[Opening Material for the task section]

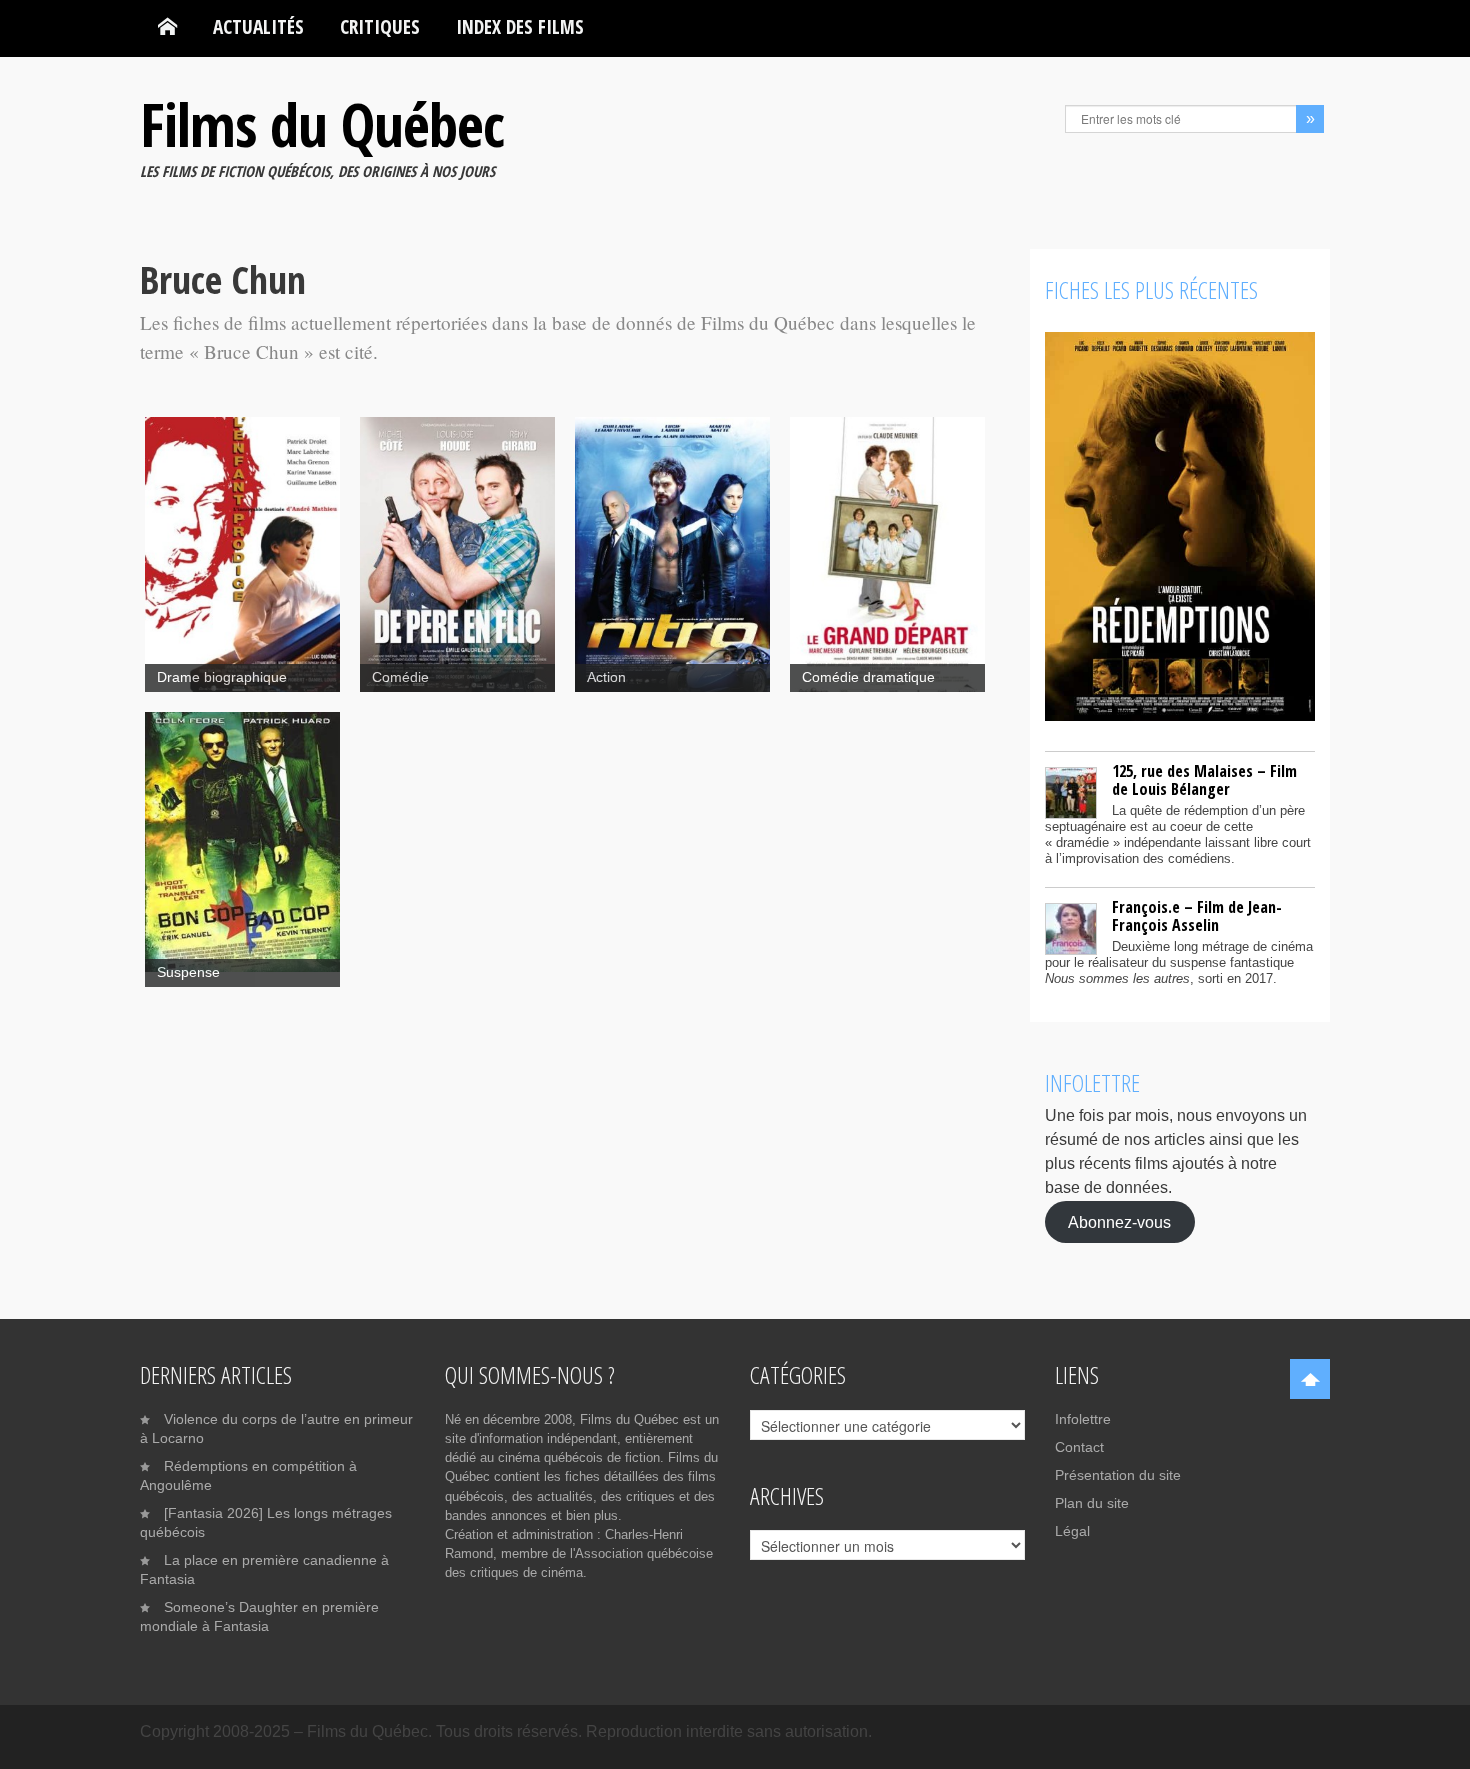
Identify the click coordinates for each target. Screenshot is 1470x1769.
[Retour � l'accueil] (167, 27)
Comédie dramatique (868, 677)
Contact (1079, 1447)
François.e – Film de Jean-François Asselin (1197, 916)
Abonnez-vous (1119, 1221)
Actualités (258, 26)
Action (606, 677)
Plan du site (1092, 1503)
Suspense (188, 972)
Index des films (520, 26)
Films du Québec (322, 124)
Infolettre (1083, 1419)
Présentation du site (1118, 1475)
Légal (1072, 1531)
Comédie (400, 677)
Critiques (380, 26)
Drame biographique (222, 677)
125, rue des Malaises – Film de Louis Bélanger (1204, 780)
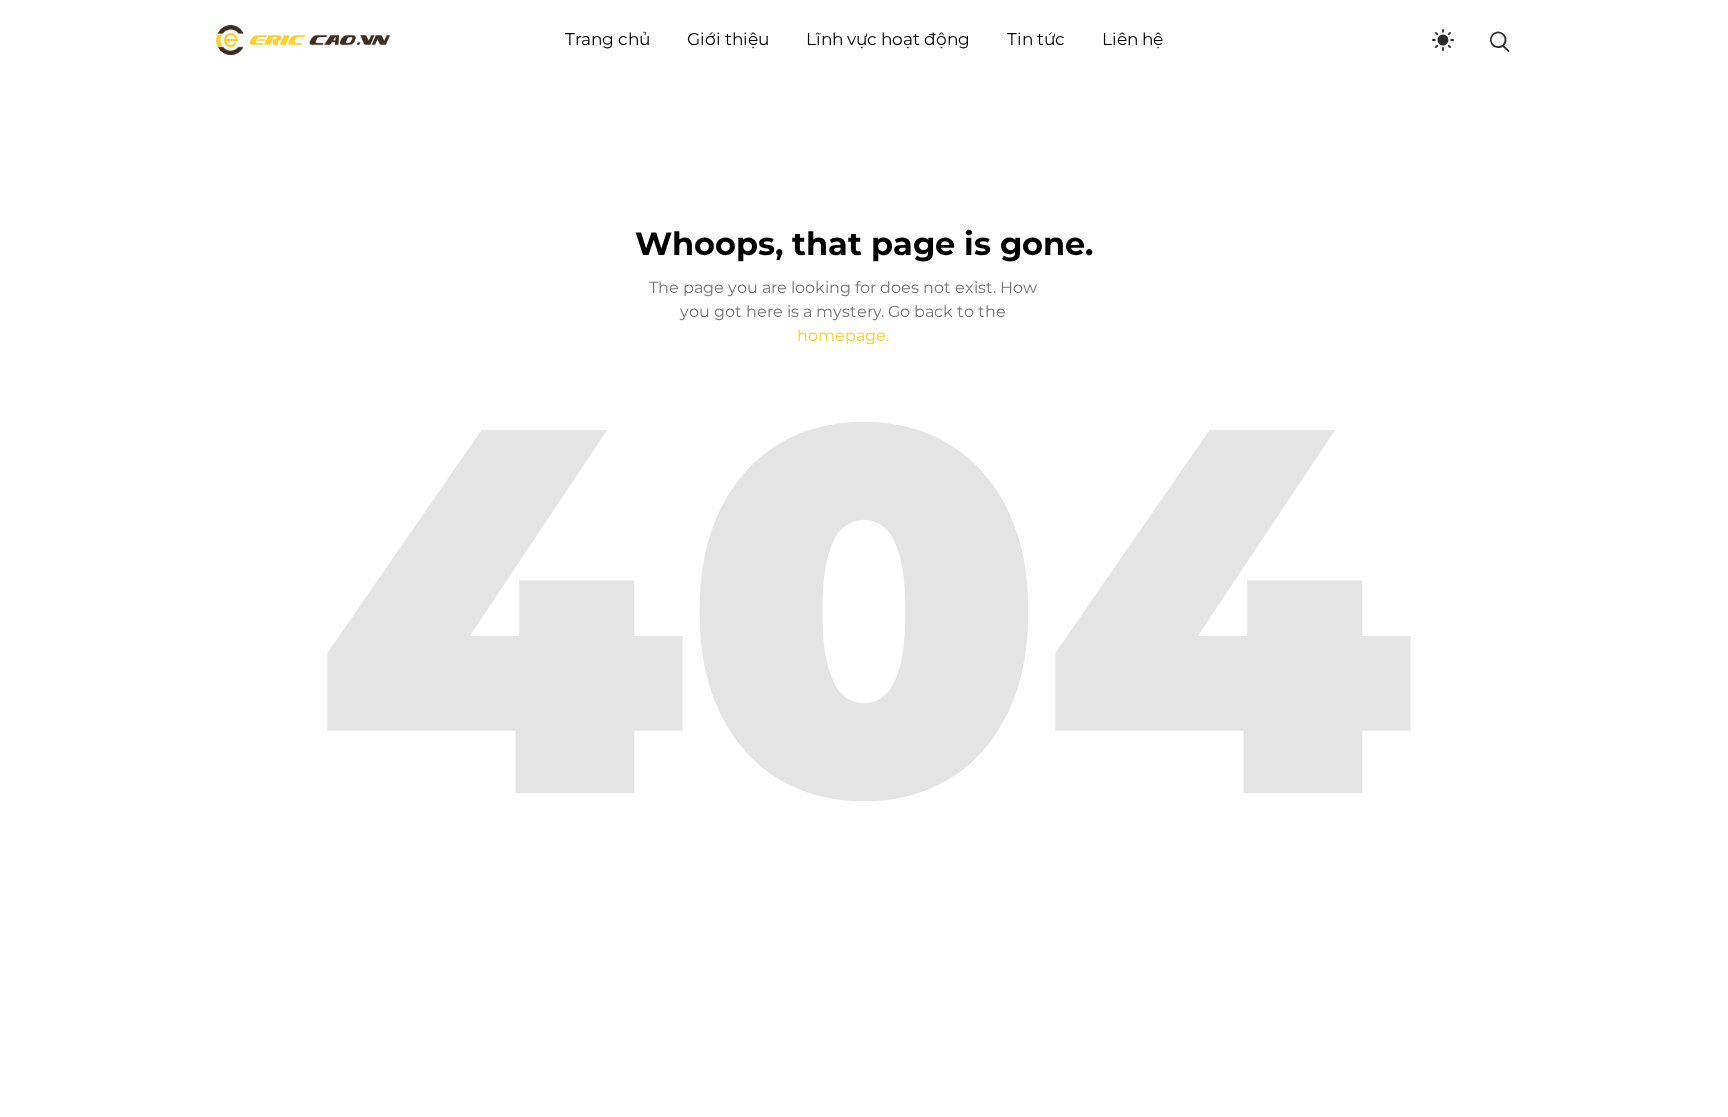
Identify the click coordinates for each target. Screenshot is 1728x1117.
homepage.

[Closing Material for the task section]

▶ _Task details_
Copy out all the entries precisely. No images.

▶ _Reply_
Identify the click coordinates for each target. Screenshot is 1470x1769.
[Retour � l'accueil] (167, 27)
Comédie dramatique (868, 677)
Contact (1079, 1447)
François.e – Film de Jean-François Asselin (1197, 916)
Abonnez-vous (1119, 1221)
Actualités (258, 26)
Action (606, 677)
Plan du site (1092, 1503)
Suspense (188, 972)
Index des films (520, 26)
Films du Québec (322, 124)
Infolettre (1083, 1419)
Présentation du site (1118, 1475)
Légal (1072, 1531)
Comédie (400, 677)
Critiques (380, 26)
Drame biographique (222, 677)
125, rue des Malaises – Film de Louis Bélanger (1204, 780)
Identify the click coordinates for each target. Screenshot is 1728x1117.
homepage.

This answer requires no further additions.